We recently had a conference call with IVRCL to gauge the growth prospects of the construction industry in general and IVRCL in particular over the long-term. Following are the key excerpts from the same. What is the company’s business?
IVRCL Infrastructures & Projects Ltd., (formerly IVR Constructions Limited) was incorporated in 1987 and commenced its operations in 1990, thereby establishing itself as a premier EPCC (Engineering Procurement, Construction and commissioning) & LSTK (Lump Sum Turnkey) service provider with front-end engineering capabilities. Of late, it has emerged as a major player in water transmission, treatment and wastewater management, and is also known for its desalination drive. Beside this, the company is also into the business of constructing buildings & industrial structures and power & transmission lines. IVRCL earns over 60% of its revenues from water and water related projects.

The key takeaways…..
Revenues and order book: The order book of the company as of FY07 was Rs 80 bn, including Rs 10 bn worth of BOT (Build operate transfer) projects. The same is expected to be executed over the next 27 months. IVRCL expects its topline to grow at 35% CAGR over the next few years. The company has given a revenue guidance of Rs 32 bn for FY08. As far as revenue mix is concerned, the company does not see any significant change and will continue to remain a water-focused company.

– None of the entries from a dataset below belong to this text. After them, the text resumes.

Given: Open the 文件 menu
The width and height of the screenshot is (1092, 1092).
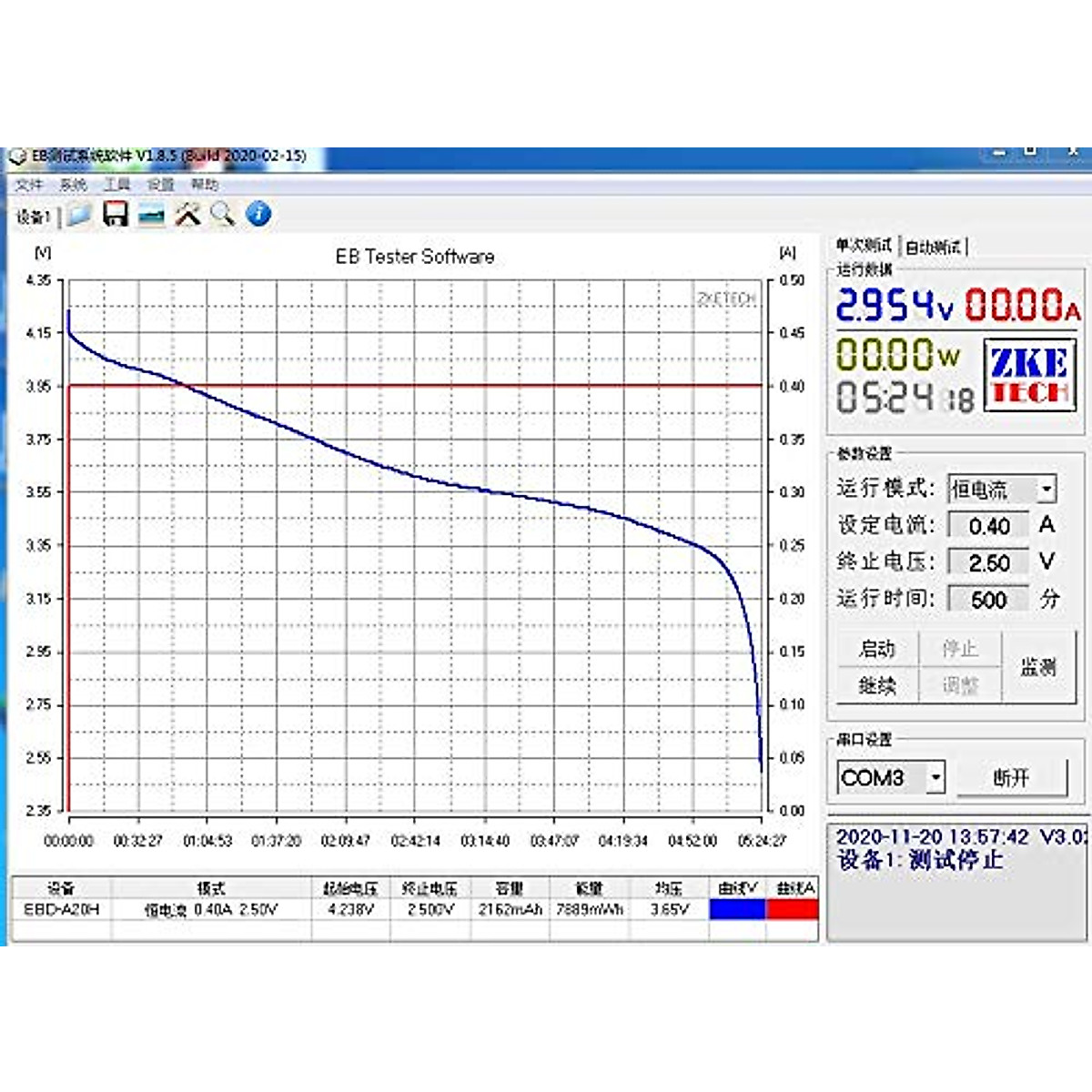Looking at the screenshot, I should (28, 185).
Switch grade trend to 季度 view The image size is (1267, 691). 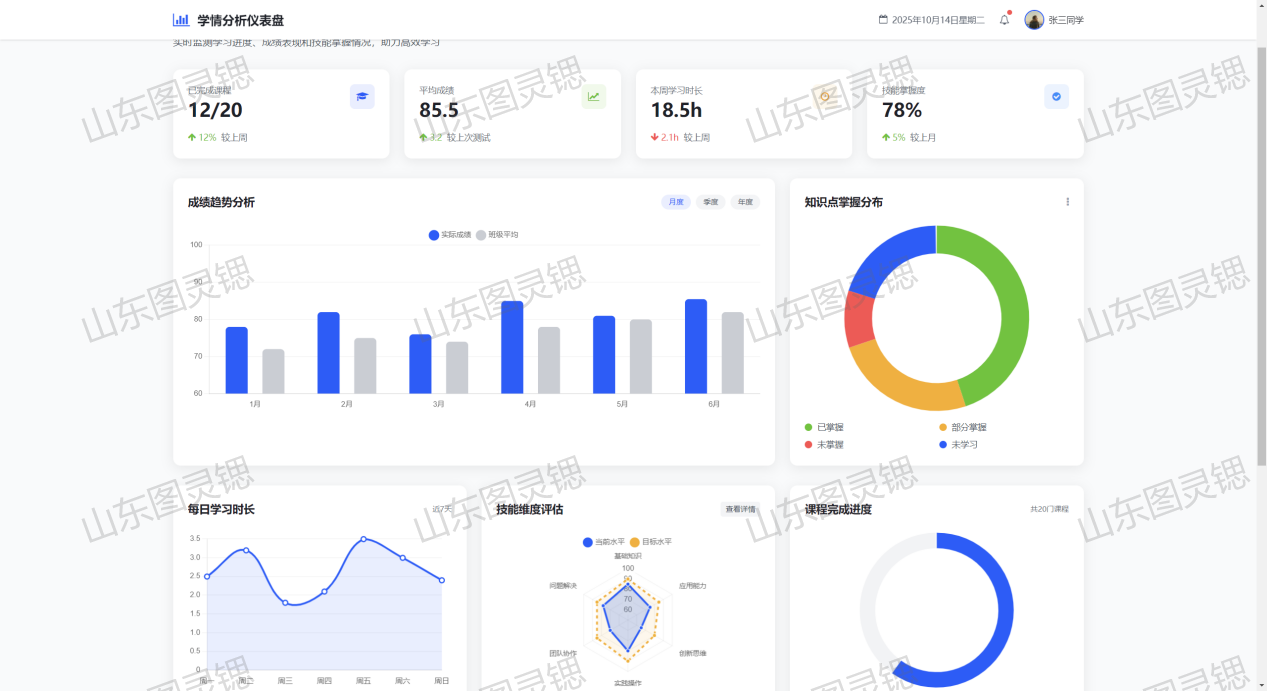point(711,202)
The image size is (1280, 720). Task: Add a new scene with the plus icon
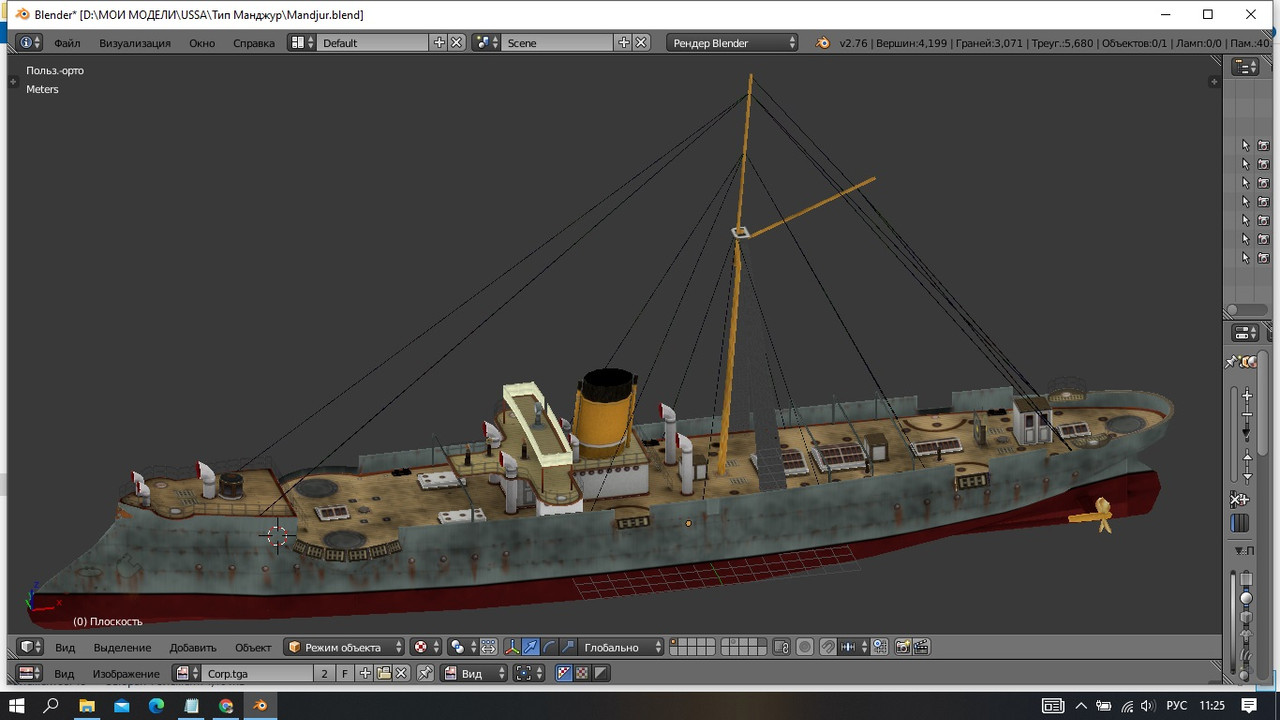click(x=624, y=43)
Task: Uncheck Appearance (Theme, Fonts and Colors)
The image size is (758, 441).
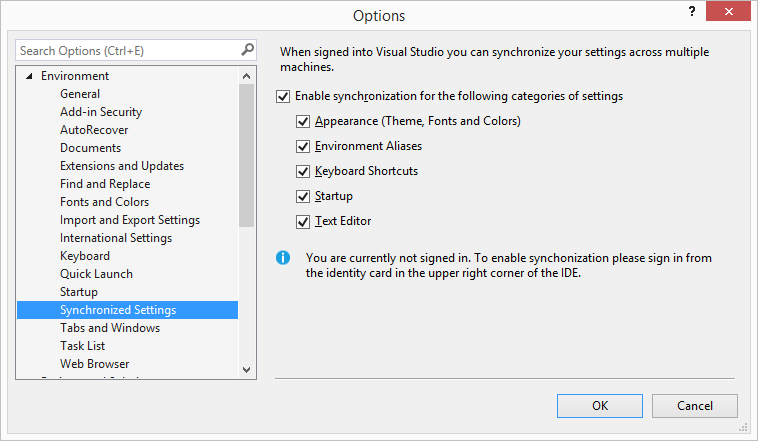Action: tap(303, 121)
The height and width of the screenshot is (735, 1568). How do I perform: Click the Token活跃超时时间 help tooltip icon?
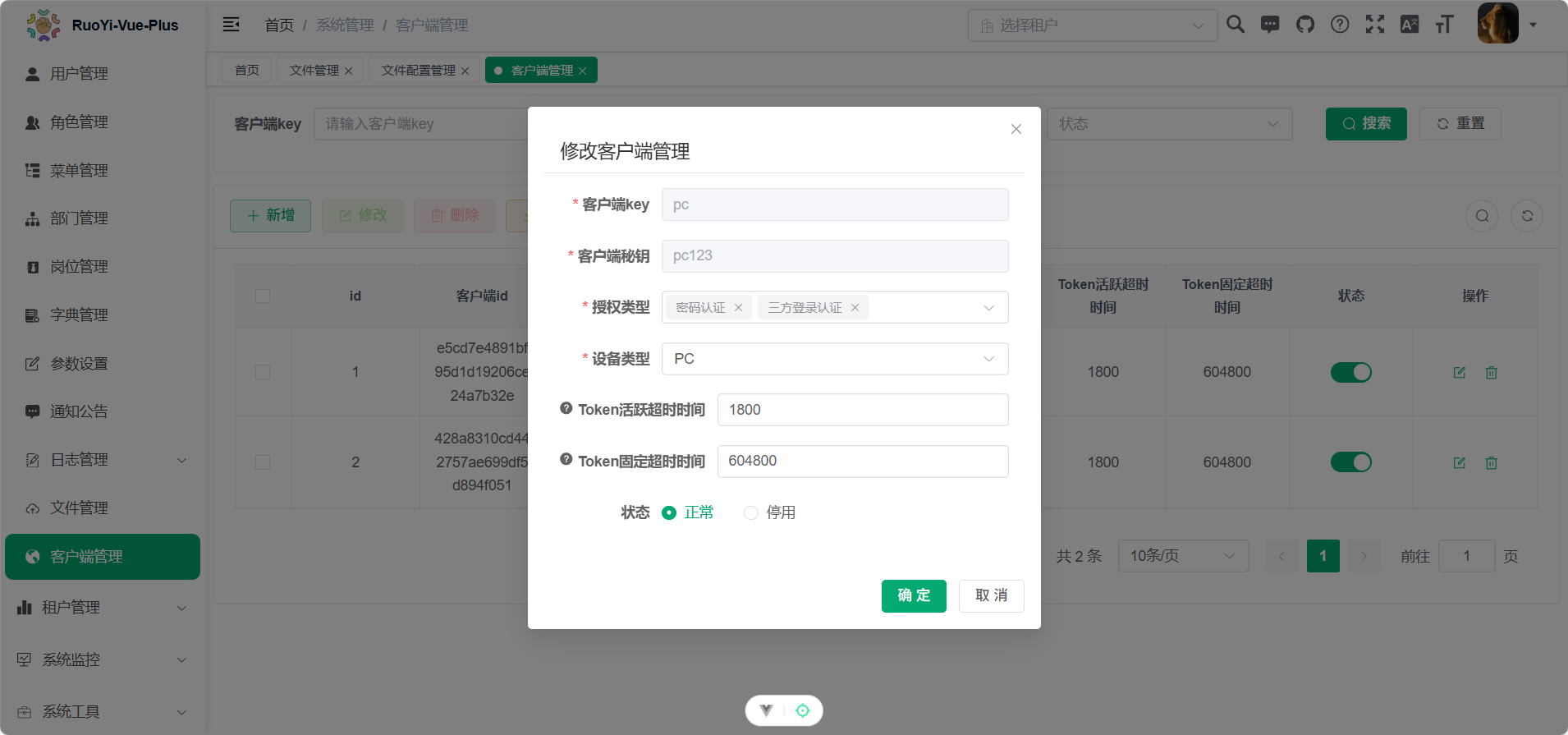click(566, 408)
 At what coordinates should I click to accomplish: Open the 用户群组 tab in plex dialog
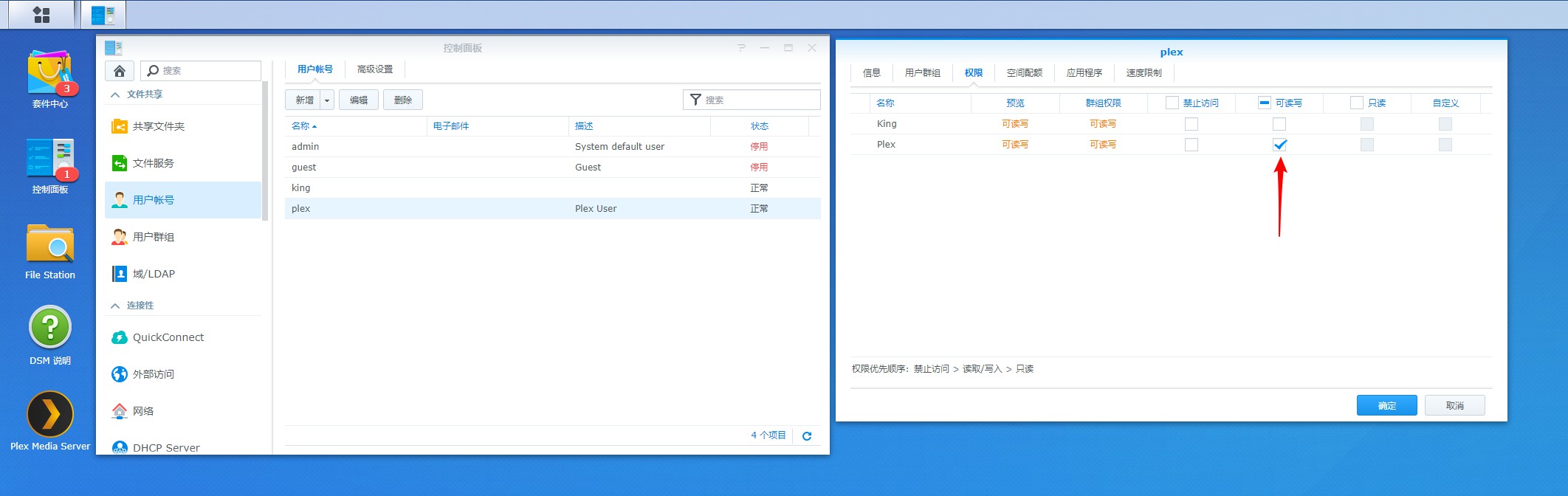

Outlook on margins: The company is confident of improving its margins from the current 9.3% (9mFY06). Their confidence stems from the quantum of infrastructure projects to be awarded on one hand and the limited bidding capacity on the other i.e. too many projects in comparison to the aggregate execution capacities of construction companies. Hence, the company can indulge in cherry-picking of projects i.e. accepting only those projects which are likely to give higher margins.

Impact of withdrawal of Section 80-IA benefit: According to the company, though the impact could be to the tune of Rs 570 m, it would not result in any cash outflows since it has already been paid for in earlier years. However, one time adjustment to the P&L in FY07 is likely to bring down the profit after tax.

Capital Expenditure: Company plans to spend Rs 800 m towards capex for the next two years. This will be likely towards the acquisition of machinery and equipment.

What to expect?
Going forward we expect IVRCL to benefit from the government’s focus on infrastructure spending given its strong execution capabilities and the pre-qualification status. We are in the process of forming our view on the stock and shall soon come up with our research report on the same.